Published by Amy Eichorn Books on February 10, 2015
Genres: Adult, Literary Fiction, Mystery
“It was the summer everything changed….”
“My Sunshine Away” unfolds in a Baton Rouge neighborhood best known for cookouts on sweltering summer afternoons, cauldrons of spicy crawfish, and passionate football fandom. But in the summer of 1989, when fifteen-year-old Lindy Simpson–free spirit, track star, and belle of the block–experiences a horrible crime late one evening near her home, it becomes apparent that this idyllic stretch of Southern suburbia has a dark side, too.
In “My Sunshine Away,” M.O. Walsh brilliantly juxtaposes the enchantment of a charmed childhood with the gripping story of a violent crime, unraveling families, and consuming adolescent love. Acutely wise and deeply honest, it is an astonishing and page-turning debut about the meaning of family, the power of memory, and our ability to forgive.
My Sunshine Away by M.O. Walsh is a book that doesn’t neatly fit into any genre, but one in which the writing is so beautiful I think anyone interested should read it.

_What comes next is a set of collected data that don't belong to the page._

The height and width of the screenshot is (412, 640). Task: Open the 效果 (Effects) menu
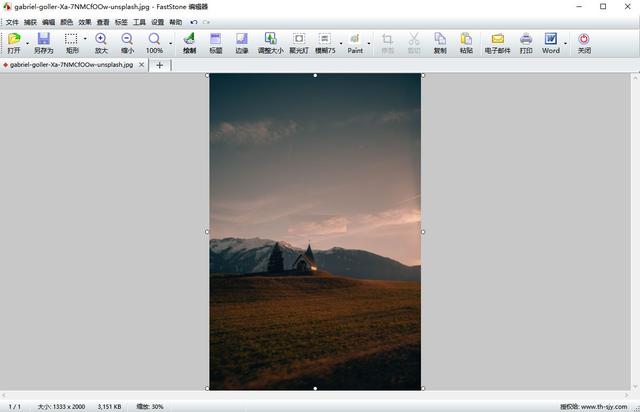click(x=84, y=21)
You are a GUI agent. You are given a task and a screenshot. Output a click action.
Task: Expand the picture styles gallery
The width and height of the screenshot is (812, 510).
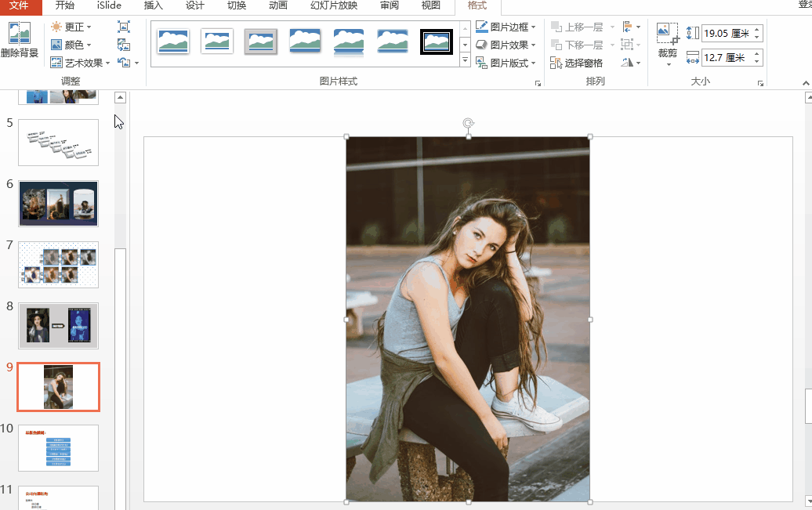(x=465, y=61)
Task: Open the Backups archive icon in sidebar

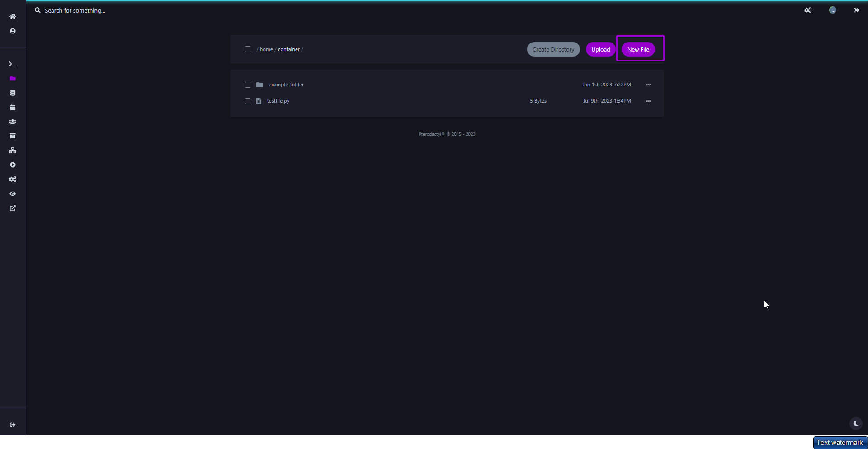Action: pos(13,136)
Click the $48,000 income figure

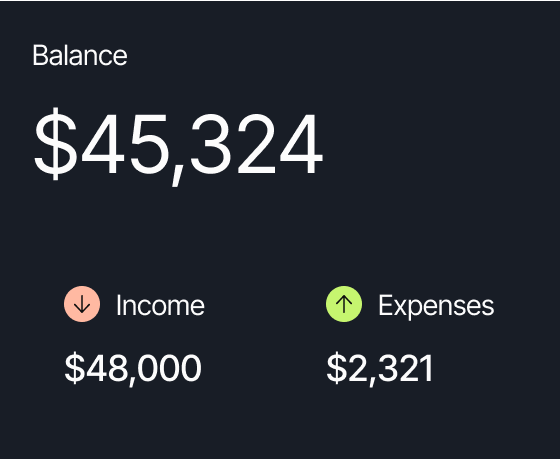pyautogui.click(x=133, y=369)
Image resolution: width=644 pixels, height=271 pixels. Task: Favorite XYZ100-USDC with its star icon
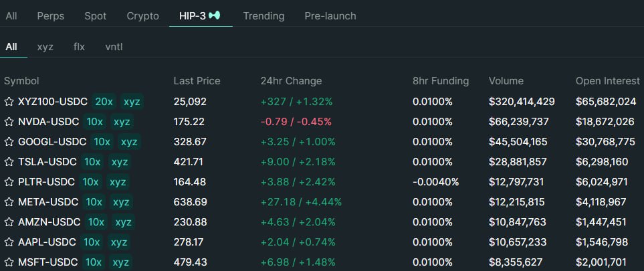(x=9, y=102)
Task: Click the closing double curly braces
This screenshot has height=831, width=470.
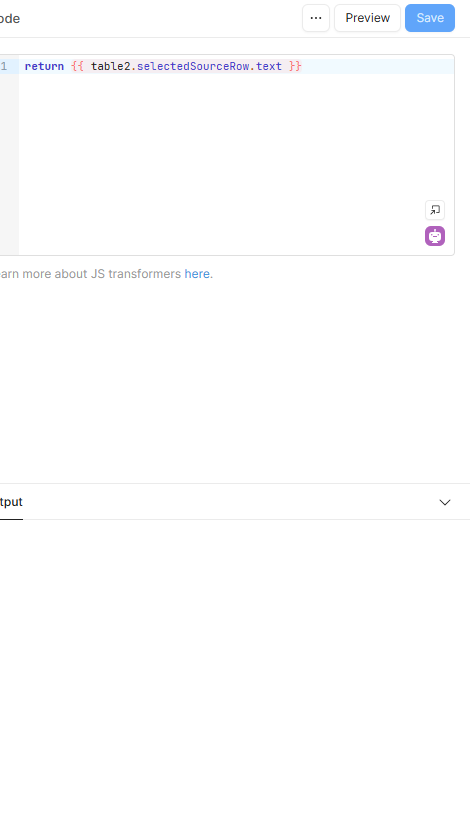Action: [x=295, y=66]
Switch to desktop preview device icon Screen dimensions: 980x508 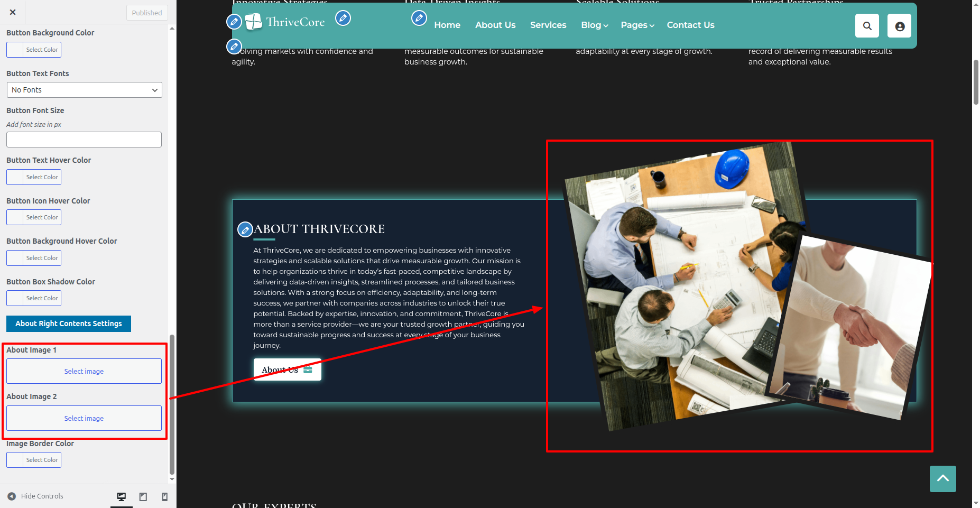tap(122, 496)
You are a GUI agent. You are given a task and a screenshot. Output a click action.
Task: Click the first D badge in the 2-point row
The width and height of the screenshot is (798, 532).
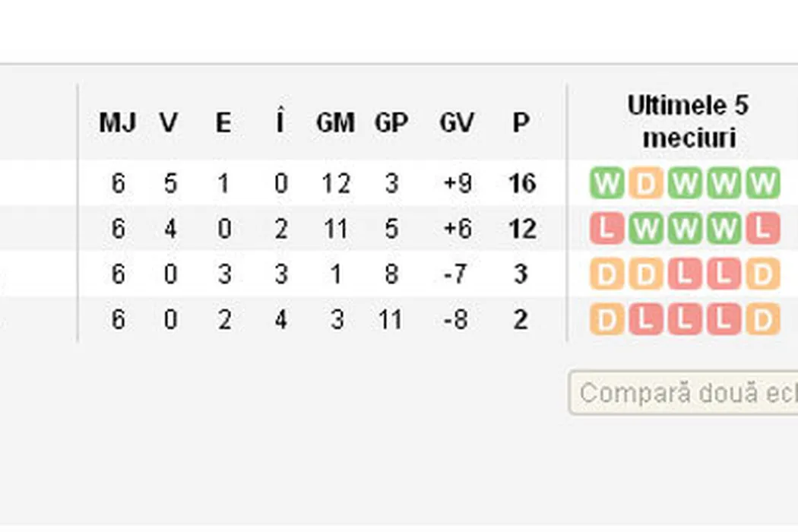pyautogui.click(x=606, y=320)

The story is about a girl named Lindy Simpson, who was raped at the age of fifteen in her Baton Rouge neighborhood, and is told from the point of view of one of the suspects, who just happens to be in love with her. Yet while this is a mystery novel to discover who the culprit is, it’s much more than that. My Sunshine Away gives readers an inside look to a southern neighborhood that is replete with fascinating characters and somewhat unbelievable events.
I first want to discuss the age group for which this book is appropriate. I’ve seen My Sunshine Away listed in both the young adult and adult sections of bookstores. While the story does follow the protagonist’s teenage life, for the most part, I personally consider this an adult novel. There are many graphic scenes, and I think the content is more appropriate for an older audience. That being said, I would recommend the book for the ages of 16 and up, but, as always, that’s a choice every individual reader has to make.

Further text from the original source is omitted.